Dal 2014 il bar stampa scontrini con il volto del duce, Lucarelli: "Con il governo Meloni ha ritrovato nuovo slancio e lo fa tutto l'anno"
Torna a far parlare di sé il bar Armando di Cerea, finito al centro di una polemica nel 2014 poiché, per il mese di ottobre, aveva deciso di stampare scontrini con il volto di Mussolini. Ora sui social è apparso uno scontrino emesso negli scorsi giorni, mostrando che il locale ha deciso di stampare ricevute "fasciste" tutto l'anno

CEREA (VERONA). Torna a far parlare di sé il bar Armando di Cerea, finito al centro di una polemica nel 2014 poiché, per il mese di ottobre, aveva deciso di stampare scontrini con il volto di Benito Mussolini, in onore della Marcia su Roma. Sui social è apparso negli scorsi giorni un nuovo post con tanto di foto di una molto più recente ricevuta, mostrando non soltanto che i gestori del bar continuano (dopo 9 anni) a 'riproporre' tali scontrini ma che ora lo fanno tutto l'anno.

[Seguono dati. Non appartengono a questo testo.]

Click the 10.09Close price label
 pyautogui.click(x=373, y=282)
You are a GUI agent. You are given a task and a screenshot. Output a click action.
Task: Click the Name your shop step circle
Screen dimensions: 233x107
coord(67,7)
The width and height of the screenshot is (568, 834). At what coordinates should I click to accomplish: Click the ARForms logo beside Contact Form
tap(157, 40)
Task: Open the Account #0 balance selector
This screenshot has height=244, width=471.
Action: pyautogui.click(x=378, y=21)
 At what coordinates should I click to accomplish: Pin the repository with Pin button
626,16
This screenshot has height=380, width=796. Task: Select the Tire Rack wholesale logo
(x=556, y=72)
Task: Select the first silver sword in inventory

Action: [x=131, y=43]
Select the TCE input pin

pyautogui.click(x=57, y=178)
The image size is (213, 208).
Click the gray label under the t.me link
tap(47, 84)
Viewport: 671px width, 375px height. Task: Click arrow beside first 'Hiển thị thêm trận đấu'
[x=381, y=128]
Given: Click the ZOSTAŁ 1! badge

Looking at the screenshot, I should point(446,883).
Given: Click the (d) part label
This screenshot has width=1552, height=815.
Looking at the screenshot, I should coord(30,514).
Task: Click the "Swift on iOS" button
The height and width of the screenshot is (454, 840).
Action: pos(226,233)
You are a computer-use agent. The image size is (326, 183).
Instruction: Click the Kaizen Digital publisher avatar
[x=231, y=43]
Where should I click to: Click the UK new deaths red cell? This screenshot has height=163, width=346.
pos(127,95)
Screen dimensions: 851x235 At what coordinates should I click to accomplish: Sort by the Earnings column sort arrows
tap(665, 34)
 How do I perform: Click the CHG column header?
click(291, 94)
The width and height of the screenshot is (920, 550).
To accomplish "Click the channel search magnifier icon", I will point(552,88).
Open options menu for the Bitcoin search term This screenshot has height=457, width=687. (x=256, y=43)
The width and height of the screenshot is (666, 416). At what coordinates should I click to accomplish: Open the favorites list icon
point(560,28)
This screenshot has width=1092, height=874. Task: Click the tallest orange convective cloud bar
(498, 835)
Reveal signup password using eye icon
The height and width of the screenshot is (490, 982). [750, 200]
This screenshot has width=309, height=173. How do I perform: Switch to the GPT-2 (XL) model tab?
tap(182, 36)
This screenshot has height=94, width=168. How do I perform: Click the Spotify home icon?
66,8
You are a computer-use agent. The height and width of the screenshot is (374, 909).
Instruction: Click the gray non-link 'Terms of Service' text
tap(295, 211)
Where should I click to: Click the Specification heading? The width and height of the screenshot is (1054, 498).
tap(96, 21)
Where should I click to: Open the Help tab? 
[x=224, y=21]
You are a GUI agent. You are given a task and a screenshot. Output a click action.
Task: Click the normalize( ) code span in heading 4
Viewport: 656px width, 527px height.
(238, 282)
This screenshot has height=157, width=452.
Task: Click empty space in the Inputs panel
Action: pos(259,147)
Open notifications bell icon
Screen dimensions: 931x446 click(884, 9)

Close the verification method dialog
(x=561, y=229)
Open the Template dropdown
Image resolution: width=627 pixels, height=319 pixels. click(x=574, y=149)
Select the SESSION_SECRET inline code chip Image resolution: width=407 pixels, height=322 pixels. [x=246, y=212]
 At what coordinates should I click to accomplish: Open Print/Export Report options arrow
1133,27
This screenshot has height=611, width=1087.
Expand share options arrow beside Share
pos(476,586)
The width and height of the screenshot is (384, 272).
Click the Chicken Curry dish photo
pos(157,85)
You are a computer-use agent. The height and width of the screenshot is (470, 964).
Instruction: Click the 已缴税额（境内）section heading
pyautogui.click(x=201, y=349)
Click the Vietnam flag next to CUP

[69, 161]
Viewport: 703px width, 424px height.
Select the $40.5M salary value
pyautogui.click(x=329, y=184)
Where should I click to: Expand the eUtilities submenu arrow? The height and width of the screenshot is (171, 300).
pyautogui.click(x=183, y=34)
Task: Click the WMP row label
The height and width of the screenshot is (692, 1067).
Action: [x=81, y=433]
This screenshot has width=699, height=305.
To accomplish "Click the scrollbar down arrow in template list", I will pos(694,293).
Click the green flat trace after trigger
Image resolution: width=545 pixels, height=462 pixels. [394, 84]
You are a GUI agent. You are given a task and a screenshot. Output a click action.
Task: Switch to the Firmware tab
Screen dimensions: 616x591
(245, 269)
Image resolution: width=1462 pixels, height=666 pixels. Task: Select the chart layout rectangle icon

A dire la sua in merito alla questione è anche Selvaggia Lucarelli che su Twitter dichiara: "Questa barista va avanti indisturbata a stampare scontrini col duce da 9 anni e tutto va bene. Prima lo faceva solo a ottobre per celebrare la marcia su Roma, ora con il governo Meloni ha ritrovato nuovo slancio e lo fa stampare tutto l’anno. Speriamo che faccia pagare un euro il piattino condiviso almeno c’è un po' di indignazione generale".

La cosa infatti, sembrerebbe lasciare indifferenti i più, stando quantomeno ai commenti circolati nelle scorse ore sul web. La titolare del bar Armando, intervistata dal Corriere delle Alpi ha tenuto non a caso a sottolineare che "se in questi 9 anni non abbiamo avuto guai giudiziari è evidente che non stiamo commettendo reati". In realtà la legge Scelba vieta l'apologia del fascismo, ma nulla ad oggi è stato fatto per eliminare il richiamo fascista dagli scontrini del locale.